FIGURE 3.26 Deploying Azure Stack in your data center.

  • Deployment: Configuring Azure Stack in your data center involves certain manual and automated tasks. As Azure Stack is delivered as an integrated system you will not be setting up any hardware on your own; instead, you will purchase a deployment-ready rack-and-stack scale unit from one of the Microsoft OEM partners, ready to plug into your data center. You still must manually configure network switches and integrate with the border network on the network stack, in collaboration with your Azure Stack OEM partner. If you have a large deployment, you may need to consider these requirements for other scale units of your Azure Stack instance as well. When you power on your Azure Stack system, one of the very first configuration tasks would be to establish connectivity with AAD or ADFS, and so on.

  • Validation: Azure Stack is validated as an integrated system, where all components are tested together to perform a complete system validation. Configuration of hardware components such as NICs, HBAs, drives, network switches, servers, and so on will follow the traditional Windows Server tests with the Windows hardware kit lab (HLK). Furthermore, there will be additional tests and diagnostics run specific to Azure Stack integration on top of the HLK.

  • Patching and Update: Patching and updating involves applying pre-validated updates for software and firmware by Microsoft and hardware partners. This automated application of updates across the entire infrastructure is designed to not disrupt tenant workloads. Unlike Windows Server updates, Azure Stack updates are delivered as one package that contain updates for hardware, OS, and software. The updates will be delivered at a rapid cadence, letting you choose when to apply them within a given time frame depending on their business requirements. Should you not deploy an update before the given time frame, the scale unit will go out of support. This ensures that patching and updating in Azure Stack will always be reliable, single-sourced, and easy to use.

  • Monitoring and Service Management: The health state in Azure Stack is linked to alerts, and separates the health of cloud services from the cloud infrastructure. There are two types of health checks in Azure Stack:

    • Each component has its own notion of health and self-reports its own health status.

    • External system health tests that check how each component is used by the other components in Azure Stack.
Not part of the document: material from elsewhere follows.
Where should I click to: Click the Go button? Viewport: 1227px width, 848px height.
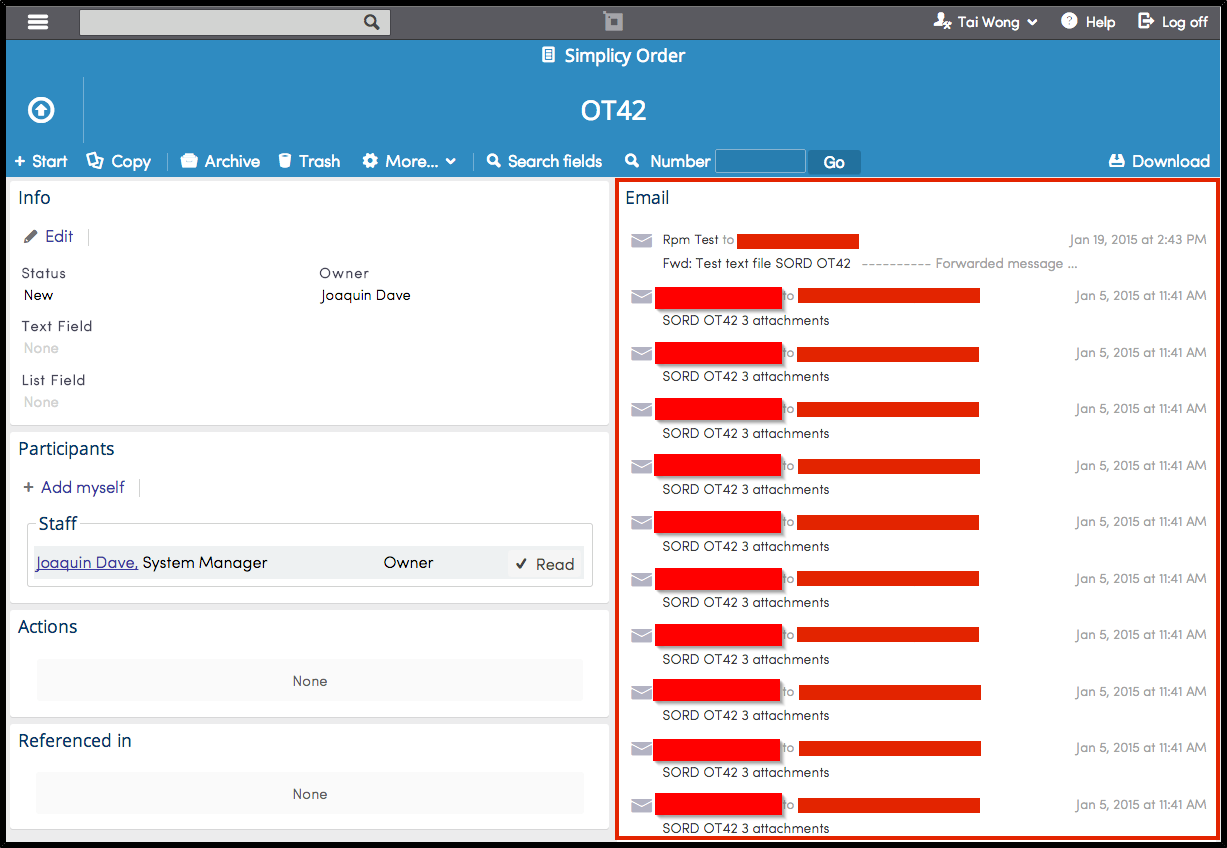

    Based on these two types, alerts will be generated based on the health status; these are actionable alerts that link to online troubleshooting guides for systematic guidance.

    Figure 3.27 provides a high-level overview of how monitoring is enabled in Azure Stack.

    FIGURE 3.27

    FIGURE 3.27 Monitoring Azure Stack.

    As per your organizational requirements, you will also need to integrate Azure Stack with your existing monitoring systems. While Azure Stack does not allow you to install any monitoring agents, you can use existing connections from its own monitoring system such as Rest API, BMC, and SNMP to integrate with your existing monitoring solution and an information technology service management (ITSM) system.